Relationship between cumulative respiration and water potential

Cumulative respiration was positively correlated with matric and water potential in both soils, however, the relationship became less strong over time after rewetting which also shows microbial activity recovered in the previously-dried soils (Fig. 3). When the data of both soils was combined, cumulative respiration was not related to matric potential, whereas it was positively correlated with water potential (matric + osmotic) throughout the experiment. The poor relationship to matric potential can be explained by the relatively low osmotic potential in the sand, particularly at low water contents. This shows that it is important to consider water potential and not just matric potential when comparing the effect of water stress on microbes in different soils.

Conclusions

This study showed that the flush in respiration after rewetting of dried soil is greatest in soils that had been exposed to the lowest water content which is most likely due to greater substrate availability upon rewetting. The results also suggest that, even after 54 days at optimal water content recovery after drying may not be complete, particularly in soils that have been exposed to very low water potentials. This indicates that drying of soil can have a significant and long-lasting impact on microbial function. Both extent of stress and recovery after rewetting is soil type dependent. In finer-textured soils, the fraction of microbes located in small pores may be exposed to less severe water stress than those in larger pores and can, therefore, recover more rapidly after rewetting. This needs to be verified using a greater number of soils.

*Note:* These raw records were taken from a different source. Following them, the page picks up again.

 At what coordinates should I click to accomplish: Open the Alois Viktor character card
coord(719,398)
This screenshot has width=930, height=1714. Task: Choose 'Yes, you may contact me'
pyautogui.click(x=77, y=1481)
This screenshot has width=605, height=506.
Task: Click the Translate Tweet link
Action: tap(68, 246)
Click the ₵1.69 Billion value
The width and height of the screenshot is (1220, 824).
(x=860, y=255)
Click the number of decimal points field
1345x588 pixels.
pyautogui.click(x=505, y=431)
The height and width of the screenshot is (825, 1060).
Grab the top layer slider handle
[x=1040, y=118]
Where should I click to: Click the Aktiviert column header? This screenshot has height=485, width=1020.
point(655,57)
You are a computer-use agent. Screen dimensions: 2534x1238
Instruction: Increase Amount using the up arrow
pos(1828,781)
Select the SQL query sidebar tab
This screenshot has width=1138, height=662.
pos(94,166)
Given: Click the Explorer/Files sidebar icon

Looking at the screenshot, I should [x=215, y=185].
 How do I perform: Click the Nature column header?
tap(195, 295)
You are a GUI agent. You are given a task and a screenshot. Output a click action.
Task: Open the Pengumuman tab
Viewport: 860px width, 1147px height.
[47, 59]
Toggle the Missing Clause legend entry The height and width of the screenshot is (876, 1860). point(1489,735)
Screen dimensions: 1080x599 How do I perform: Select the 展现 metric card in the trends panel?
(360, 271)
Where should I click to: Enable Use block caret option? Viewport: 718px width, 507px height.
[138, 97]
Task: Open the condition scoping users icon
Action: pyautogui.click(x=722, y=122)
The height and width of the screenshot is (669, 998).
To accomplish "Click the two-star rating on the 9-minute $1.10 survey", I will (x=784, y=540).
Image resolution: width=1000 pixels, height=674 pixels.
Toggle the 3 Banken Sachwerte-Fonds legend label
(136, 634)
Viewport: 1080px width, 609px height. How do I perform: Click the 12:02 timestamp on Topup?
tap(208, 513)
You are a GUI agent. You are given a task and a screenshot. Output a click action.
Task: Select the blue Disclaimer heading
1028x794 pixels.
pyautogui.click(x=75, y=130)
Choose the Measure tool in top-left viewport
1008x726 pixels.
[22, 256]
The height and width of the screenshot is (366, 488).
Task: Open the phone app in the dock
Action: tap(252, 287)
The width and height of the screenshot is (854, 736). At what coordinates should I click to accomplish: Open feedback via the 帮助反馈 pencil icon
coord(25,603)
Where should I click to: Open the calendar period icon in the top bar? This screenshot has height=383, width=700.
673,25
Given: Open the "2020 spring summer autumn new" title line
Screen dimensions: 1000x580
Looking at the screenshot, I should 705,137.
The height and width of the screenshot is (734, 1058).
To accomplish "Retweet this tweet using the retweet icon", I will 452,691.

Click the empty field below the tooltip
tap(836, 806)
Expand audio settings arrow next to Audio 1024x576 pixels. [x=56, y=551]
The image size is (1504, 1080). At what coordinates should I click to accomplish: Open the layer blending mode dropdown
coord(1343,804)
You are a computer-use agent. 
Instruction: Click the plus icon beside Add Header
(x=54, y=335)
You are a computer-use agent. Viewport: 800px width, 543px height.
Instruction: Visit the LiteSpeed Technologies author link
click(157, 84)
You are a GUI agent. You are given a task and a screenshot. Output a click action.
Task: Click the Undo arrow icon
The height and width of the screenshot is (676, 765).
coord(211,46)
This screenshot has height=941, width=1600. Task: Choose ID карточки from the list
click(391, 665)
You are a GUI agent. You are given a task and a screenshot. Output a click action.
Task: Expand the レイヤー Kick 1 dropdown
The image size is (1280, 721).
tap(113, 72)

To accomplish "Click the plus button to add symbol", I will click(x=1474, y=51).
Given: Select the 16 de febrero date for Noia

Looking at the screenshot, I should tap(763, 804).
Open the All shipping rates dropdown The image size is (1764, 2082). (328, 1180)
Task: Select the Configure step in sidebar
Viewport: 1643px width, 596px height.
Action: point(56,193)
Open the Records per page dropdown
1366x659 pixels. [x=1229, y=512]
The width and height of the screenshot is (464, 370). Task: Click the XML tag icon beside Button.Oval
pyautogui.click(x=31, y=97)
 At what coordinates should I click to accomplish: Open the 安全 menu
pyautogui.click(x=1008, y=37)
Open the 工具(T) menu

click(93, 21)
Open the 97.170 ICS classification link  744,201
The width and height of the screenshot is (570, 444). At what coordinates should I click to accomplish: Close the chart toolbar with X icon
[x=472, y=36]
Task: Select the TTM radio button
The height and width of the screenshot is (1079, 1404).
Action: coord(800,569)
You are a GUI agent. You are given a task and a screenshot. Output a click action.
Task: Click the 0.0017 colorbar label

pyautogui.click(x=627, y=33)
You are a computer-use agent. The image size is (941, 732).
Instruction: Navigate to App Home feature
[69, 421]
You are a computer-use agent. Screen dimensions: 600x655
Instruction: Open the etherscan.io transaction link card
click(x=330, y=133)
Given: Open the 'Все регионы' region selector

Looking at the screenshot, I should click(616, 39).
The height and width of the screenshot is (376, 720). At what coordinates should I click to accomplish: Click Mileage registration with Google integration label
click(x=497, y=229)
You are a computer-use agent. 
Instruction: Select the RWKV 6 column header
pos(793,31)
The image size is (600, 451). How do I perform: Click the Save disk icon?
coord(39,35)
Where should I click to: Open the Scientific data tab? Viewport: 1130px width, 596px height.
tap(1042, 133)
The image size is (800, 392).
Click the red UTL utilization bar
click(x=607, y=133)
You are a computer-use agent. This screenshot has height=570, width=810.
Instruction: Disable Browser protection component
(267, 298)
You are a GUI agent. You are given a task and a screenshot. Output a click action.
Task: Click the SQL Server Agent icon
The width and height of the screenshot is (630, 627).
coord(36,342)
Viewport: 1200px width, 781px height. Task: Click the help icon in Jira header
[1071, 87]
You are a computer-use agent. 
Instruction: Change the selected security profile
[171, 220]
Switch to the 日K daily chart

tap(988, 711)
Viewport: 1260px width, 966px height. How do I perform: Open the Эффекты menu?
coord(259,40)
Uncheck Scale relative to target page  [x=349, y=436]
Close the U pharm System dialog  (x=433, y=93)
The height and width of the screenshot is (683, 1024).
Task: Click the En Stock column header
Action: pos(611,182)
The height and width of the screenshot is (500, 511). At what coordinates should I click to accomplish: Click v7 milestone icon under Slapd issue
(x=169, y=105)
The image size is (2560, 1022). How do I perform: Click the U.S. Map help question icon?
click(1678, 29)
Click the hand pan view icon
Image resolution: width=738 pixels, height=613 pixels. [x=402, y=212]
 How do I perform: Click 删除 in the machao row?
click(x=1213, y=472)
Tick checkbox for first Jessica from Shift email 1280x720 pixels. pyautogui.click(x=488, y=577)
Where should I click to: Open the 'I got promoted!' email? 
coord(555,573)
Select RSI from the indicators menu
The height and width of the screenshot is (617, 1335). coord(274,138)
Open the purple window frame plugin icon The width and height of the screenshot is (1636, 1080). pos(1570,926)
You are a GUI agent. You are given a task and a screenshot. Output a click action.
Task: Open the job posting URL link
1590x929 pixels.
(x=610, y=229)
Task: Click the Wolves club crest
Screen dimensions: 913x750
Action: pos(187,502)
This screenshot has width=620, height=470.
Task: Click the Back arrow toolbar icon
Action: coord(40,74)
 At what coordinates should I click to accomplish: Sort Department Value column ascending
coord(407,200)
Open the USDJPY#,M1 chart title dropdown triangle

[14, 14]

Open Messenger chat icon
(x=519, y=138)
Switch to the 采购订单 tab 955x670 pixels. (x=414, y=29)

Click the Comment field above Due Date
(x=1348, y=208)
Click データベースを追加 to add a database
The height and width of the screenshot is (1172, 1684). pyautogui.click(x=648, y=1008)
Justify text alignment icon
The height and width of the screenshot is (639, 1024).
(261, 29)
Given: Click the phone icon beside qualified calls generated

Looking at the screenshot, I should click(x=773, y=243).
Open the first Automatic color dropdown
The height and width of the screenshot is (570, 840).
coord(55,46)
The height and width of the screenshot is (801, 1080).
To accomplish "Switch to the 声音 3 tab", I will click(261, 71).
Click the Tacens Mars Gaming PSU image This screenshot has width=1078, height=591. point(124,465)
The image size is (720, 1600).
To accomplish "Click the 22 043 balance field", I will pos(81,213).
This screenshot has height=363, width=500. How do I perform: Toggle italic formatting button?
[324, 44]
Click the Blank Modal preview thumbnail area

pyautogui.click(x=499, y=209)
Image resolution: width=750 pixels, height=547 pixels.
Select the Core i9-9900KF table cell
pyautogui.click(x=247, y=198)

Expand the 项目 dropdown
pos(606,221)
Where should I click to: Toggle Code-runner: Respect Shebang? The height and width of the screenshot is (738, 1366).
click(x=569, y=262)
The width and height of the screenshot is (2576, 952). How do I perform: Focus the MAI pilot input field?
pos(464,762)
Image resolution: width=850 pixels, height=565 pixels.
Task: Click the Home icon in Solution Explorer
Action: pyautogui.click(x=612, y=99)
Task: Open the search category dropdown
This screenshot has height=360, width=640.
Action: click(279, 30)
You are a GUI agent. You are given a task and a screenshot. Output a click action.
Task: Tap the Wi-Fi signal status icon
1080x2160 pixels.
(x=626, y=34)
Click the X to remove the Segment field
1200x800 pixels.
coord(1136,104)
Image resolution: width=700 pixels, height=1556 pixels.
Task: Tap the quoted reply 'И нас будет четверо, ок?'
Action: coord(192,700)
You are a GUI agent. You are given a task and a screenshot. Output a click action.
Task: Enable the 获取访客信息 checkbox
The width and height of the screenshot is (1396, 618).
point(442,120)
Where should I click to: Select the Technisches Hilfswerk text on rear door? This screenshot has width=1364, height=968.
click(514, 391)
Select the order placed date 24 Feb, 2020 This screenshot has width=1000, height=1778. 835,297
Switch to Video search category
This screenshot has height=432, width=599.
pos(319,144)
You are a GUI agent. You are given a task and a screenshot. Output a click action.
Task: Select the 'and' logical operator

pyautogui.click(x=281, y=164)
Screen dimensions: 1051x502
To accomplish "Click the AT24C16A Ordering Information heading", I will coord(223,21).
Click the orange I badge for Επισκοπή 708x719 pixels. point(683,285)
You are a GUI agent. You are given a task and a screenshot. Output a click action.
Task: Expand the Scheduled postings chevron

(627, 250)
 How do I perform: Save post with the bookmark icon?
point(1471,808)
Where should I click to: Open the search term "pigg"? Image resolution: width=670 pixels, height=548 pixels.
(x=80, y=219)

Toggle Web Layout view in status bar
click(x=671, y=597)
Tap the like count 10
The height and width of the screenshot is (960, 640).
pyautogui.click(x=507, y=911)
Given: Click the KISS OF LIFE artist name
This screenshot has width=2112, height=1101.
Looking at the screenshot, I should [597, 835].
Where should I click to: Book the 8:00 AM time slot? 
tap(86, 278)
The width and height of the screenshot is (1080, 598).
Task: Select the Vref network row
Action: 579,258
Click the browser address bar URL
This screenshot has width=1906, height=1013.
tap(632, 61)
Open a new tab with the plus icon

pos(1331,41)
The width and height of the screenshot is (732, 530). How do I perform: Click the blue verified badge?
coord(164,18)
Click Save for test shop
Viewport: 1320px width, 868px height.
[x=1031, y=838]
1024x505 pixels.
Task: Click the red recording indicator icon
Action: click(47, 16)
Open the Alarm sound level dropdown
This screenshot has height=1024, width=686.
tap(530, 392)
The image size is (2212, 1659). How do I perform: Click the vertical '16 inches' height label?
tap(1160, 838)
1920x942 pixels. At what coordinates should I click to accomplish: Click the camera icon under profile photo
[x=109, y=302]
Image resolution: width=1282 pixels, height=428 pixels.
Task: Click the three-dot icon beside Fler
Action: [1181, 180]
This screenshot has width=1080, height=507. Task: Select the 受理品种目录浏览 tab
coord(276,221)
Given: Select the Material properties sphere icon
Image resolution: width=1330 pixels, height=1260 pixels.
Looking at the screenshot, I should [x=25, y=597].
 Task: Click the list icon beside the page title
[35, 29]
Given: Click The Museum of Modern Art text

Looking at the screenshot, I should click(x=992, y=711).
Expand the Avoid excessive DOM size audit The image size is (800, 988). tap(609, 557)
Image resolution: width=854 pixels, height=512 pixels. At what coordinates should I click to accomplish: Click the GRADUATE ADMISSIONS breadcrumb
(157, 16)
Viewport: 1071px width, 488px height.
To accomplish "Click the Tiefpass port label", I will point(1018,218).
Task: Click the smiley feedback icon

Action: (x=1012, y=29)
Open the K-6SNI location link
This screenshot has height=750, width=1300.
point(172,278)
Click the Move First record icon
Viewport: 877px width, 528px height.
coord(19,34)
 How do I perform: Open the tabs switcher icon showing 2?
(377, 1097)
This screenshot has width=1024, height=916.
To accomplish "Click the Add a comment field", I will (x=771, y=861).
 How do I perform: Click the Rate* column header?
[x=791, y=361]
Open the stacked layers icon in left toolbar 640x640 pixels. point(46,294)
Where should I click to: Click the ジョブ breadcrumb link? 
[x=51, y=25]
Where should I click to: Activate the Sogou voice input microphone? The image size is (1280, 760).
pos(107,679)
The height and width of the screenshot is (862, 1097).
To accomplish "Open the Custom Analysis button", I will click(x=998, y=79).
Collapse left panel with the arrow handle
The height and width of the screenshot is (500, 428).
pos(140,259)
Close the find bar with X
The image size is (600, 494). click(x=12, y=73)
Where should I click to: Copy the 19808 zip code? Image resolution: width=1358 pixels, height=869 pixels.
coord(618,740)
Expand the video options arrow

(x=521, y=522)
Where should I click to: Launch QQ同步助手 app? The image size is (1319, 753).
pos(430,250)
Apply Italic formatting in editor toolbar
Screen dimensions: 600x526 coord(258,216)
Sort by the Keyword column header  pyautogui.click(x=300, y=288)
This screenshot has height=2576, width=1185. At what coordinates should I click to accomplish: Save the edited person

This study also highlighted the importance of considering water potential rather than water content or matric potential when comparing water stress between soils.

In this study, the abundance of broad groups (e.g. bacteria or fungi) was little affected by the extent of drying, suggesting that the large differences in respiration were due to modulation of the activity per cell and not changes in community structure. However, it can not be ruled out that microbial community structure on a finer scale, e.g. genotypes, may change in response to drying or during the following moist period.